Dataset entries:

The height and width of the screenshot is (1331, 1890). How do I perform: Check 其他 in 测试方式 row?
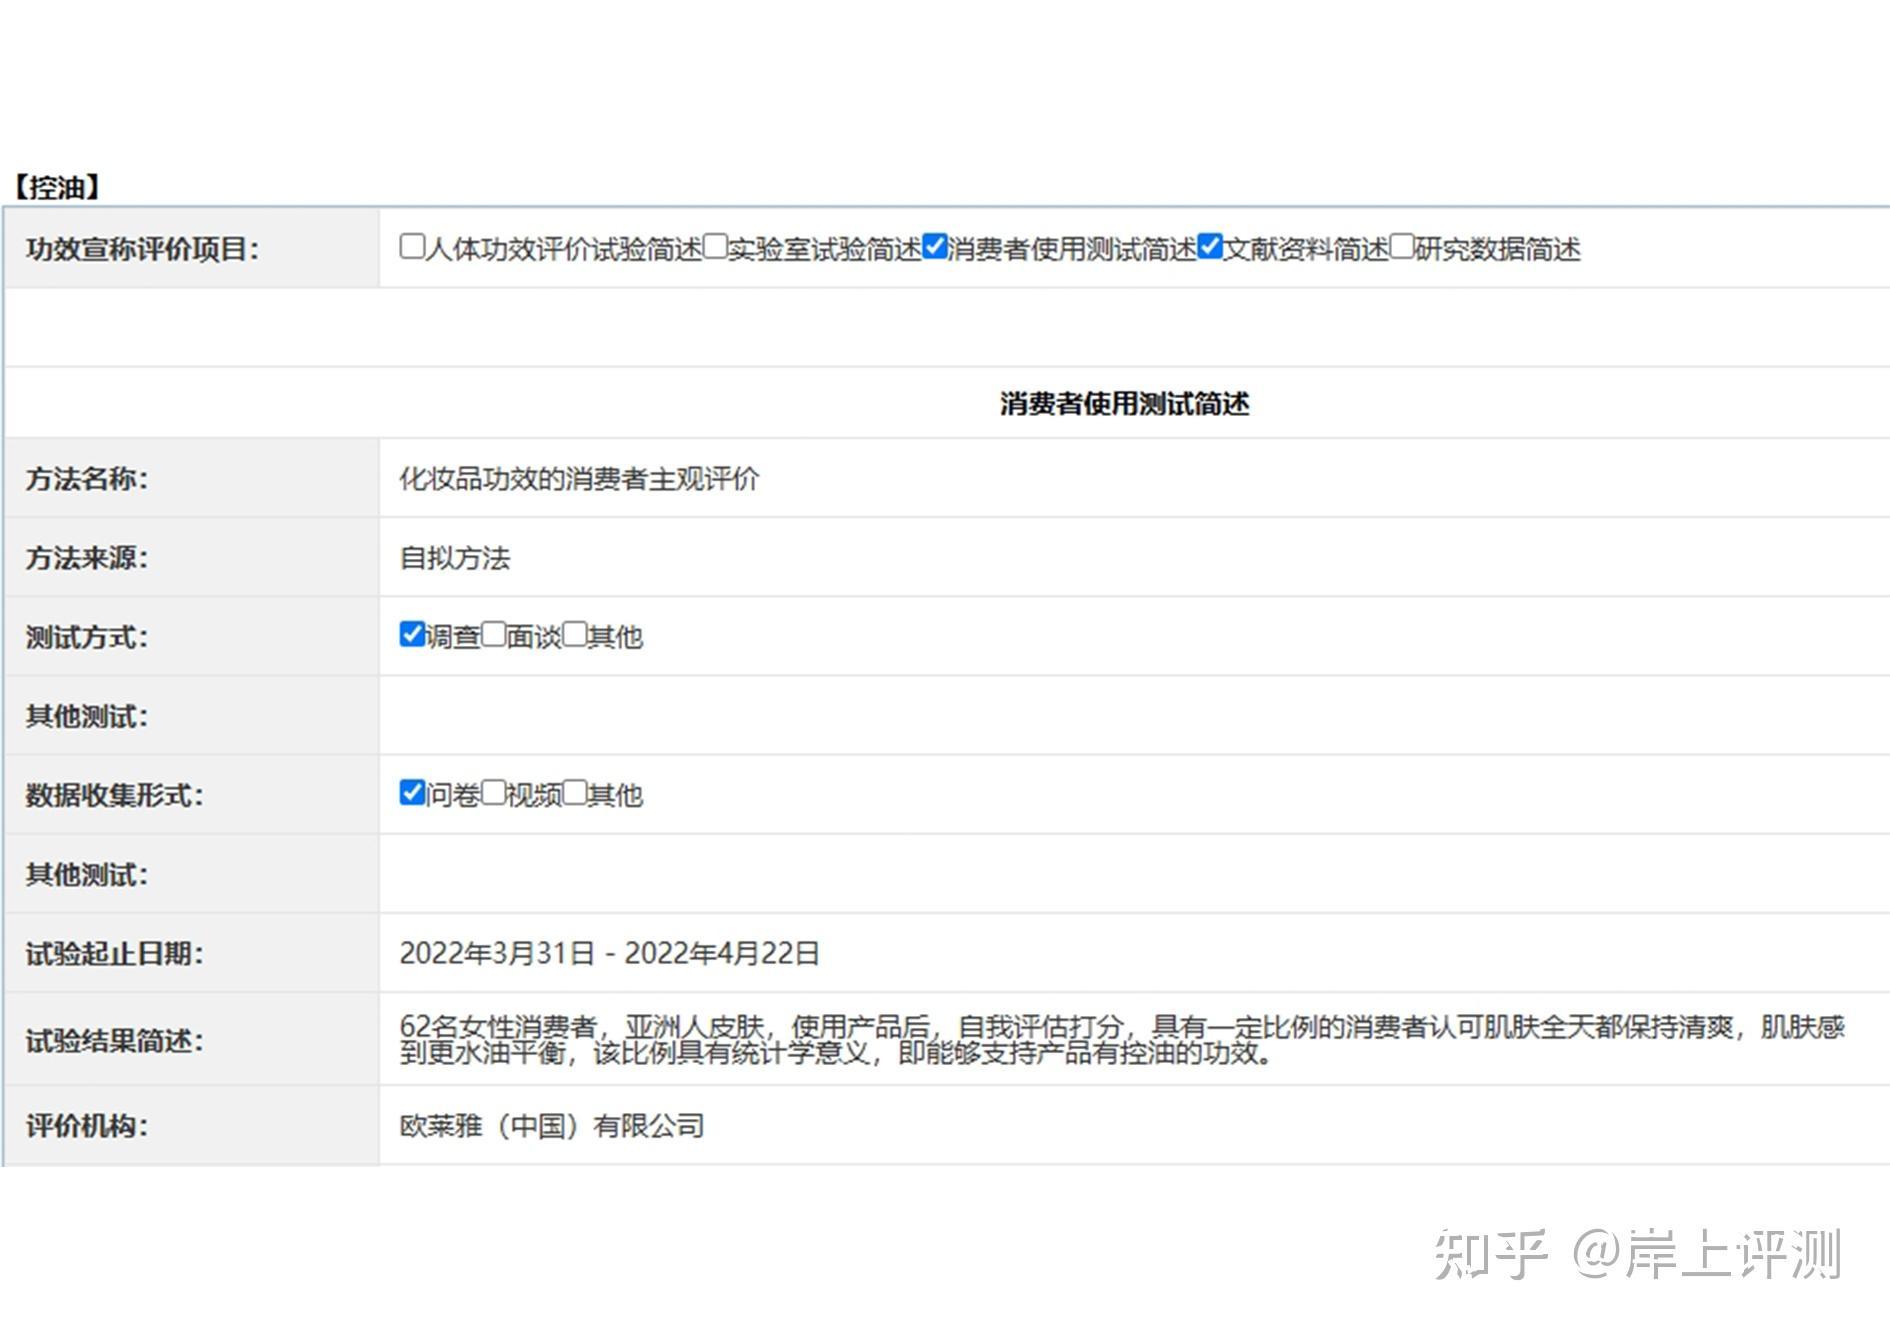(x=575, y=634)
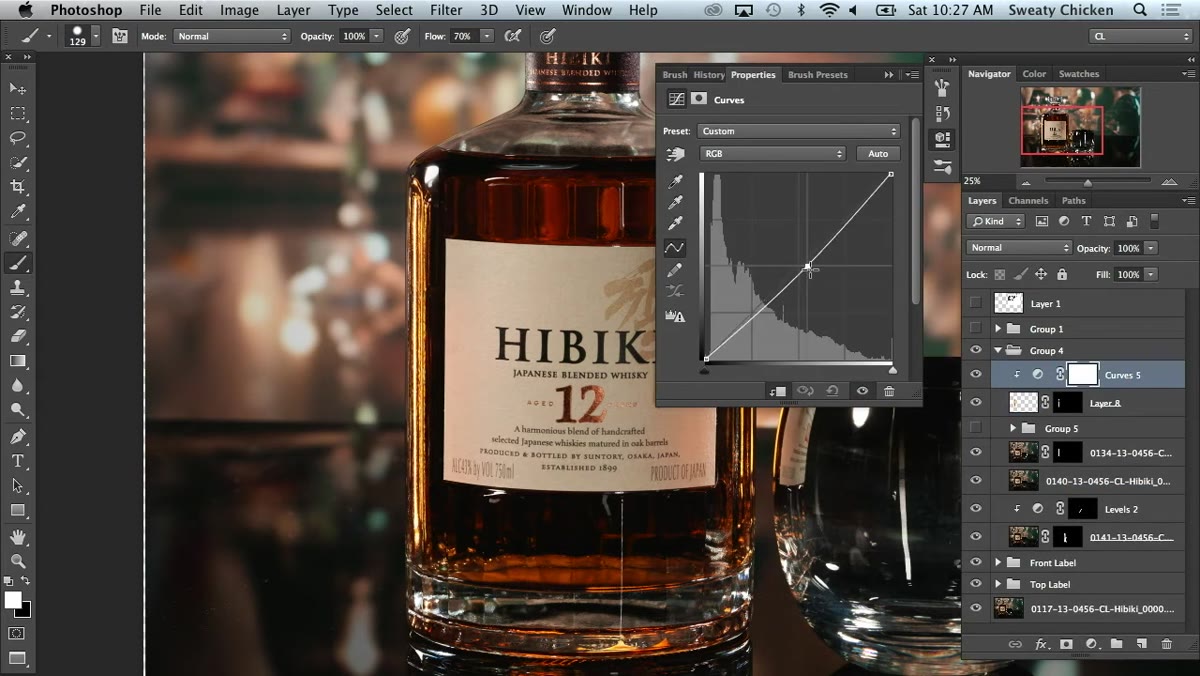Select the Clone Stamp tool
The width and height of the screenshot is (1200, 676).
pos(18,287)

### What you have to do
Would you write out each entry word for word and omit the images?

### Response
The height and width of the screenshot is (1331, 1890). How do I perform: Check 其他 in 测试方式 row?
(x=575, y=634)
Select the Clone Stamp tool
The width and height of the screenshot is (1200, 676).
pos(18,287)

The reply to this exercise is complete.